Rock - Webseite - Link hinzufügen - Chartplatz: 20.

Übersicht: Diskographie - kostenlose Mp3s

Foto: Artlung [Lizenz]

Es gibt nicht viele Künstler, welche sich rühmen dürften, ein Himmelskörper sei nach ihnen benannt. Frank Zappa kann. Nach ihm wurde ein Asteroid benannt: (3834)Zappafrank. Wie viel zählt daneben noch die Aufnahme in die "Rock and Roll Hall of Fame"? Oder das sich die einflussreiche tschechische Underground-Band Plastic People Of The Universe sich nach einem seiner Songs benannten?

Frank Zappa, am 21. Dezember 1940 in Baltimore geboren, war ein Komponist und Musiker. Er gehört zu den Galionsfiguren der Underground-Musik, welche als Vorläufer für Independent und Punk gilt.
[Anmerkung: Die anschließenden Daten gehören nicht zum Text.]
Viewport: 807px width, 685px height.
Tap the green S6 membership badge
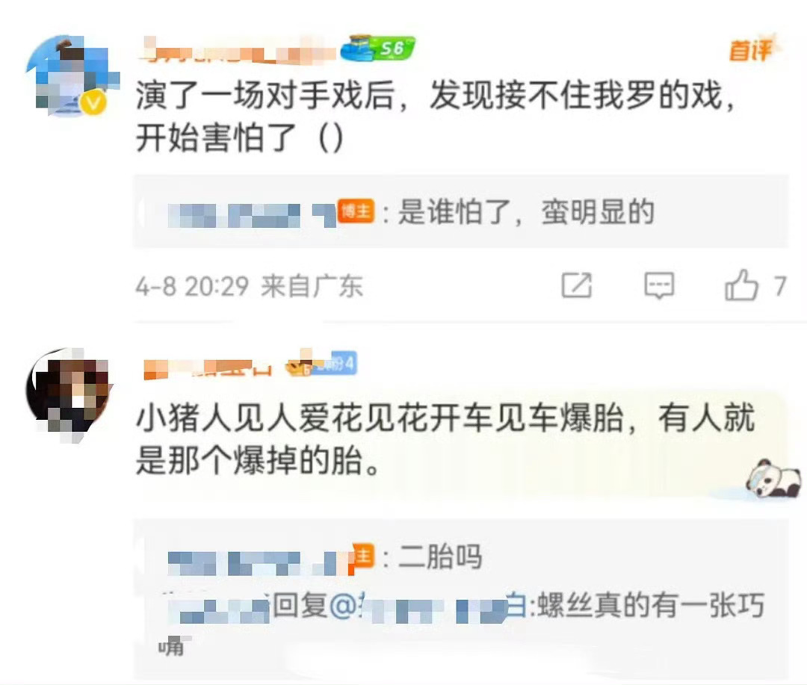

Beeinflusst wurde er von so unterschiedlichen Größen wie Howlin' Wolf und John Lee Hocker auf der einen Seite und Arnold Schönberg und Edgar Varèse andererseits sowie dem Besuch der Darmstädter Ferienkurse.

Sein erstes Album nimmt er 1966 mit "The Mothers Of Invention" auf: "Freak Out". Weniger ein kommerzieller Erfolg wirkt dieses Album jedoch stilbildend. Der heute gebräuchliche Ausruck "Freak Out" stammt daher. "Freak Out" ist eines der ersten Doppel-Alben der Rockgeschichte, zusammen mit Bob Dylans "Blonde On Blonde".

1971 nimmt Zappa den Kinofilm "200 Motels" auf, den ersten auf Video produzierten Kinofilm. Darin geht es um das Leben auf Tour. Der Film "setzte Standards für die damalige Technik, begründete die Form der meisten Rockvideos und bekam beschissene Kritiken" (The True Story Of 200 Motels).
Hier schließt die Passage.